Dag slipped from behind the tapestry, and after looking down the hallway to make sure the killers had no intention of returning, beckoned for Yung Chu to join him. Reluctantly, the Logosian apprentice crept out from his hiding place and followed his companion into the room of the dead scholar.
He fought the gorge that threatened to rise from his stomach as he forced himself to look at the murdered man. The victim was young, about his own age, and of a similar build. His clothes were rich, yet simple, and his face was finely formed with the sensitivity one might expect in a scholar, or a priest. One blade had gutted his stomach, while another had swept down across his body, crushing his collarbone and nearly severing his head.
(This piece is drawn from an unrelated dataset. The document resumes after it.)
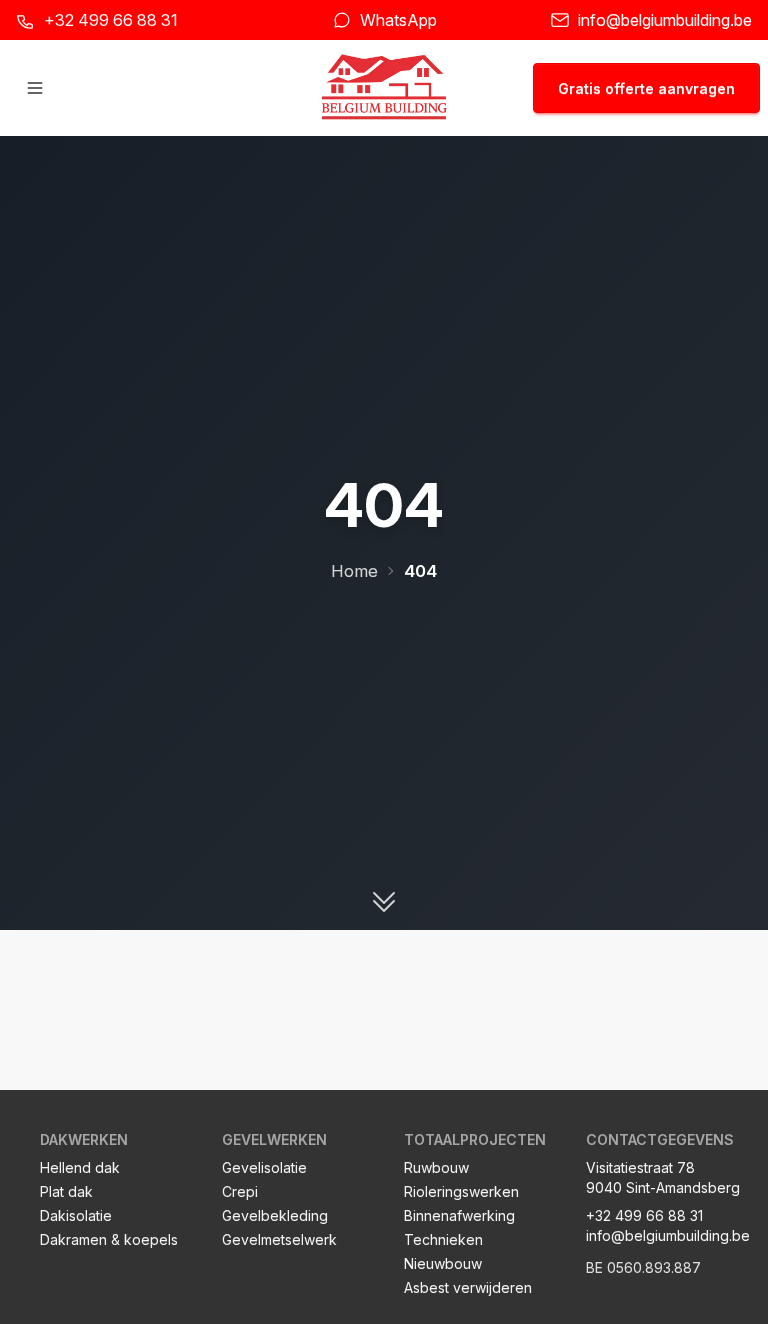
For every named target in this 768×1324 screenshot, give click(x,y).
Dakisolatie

"Good!" Dag commented coolly. "The one thing I feared was that they'd take his head. That would've been a major problem!"
Yung Chu could only stare at the Discordian apprentice, too appalled to speak. The horror, the nausea, was almost too much to bear. "His head?" he finally managed to ask.
"Yeah, we needed to know what he looked like." Dag smirked at him. "You're going to take his place after all. All those earlier visitors did was save me the trouble of killing him myself."
Yung Chu chose to ignore the frightful implications of that statement, and focusing on the assassins instead.
"Who killed him? And why?"
"Tetradates had him killed, is my guess. His name is Yeh Che'lyu Tsai, and after being captured by Mongol soldiers during the fall of Peking, he was taken to the Khan. He was Khitan, but his loyalty to his Chinese overlords pleased Temujin to the point that he was made chief astrologer to the Khanate. He was in a position to influence the Khan against his more bloodthirsty generals. Like Subotai.”
Dag laughed gleefully, his long hair flying free as his ill-fitting wide-rimmed hat fell off.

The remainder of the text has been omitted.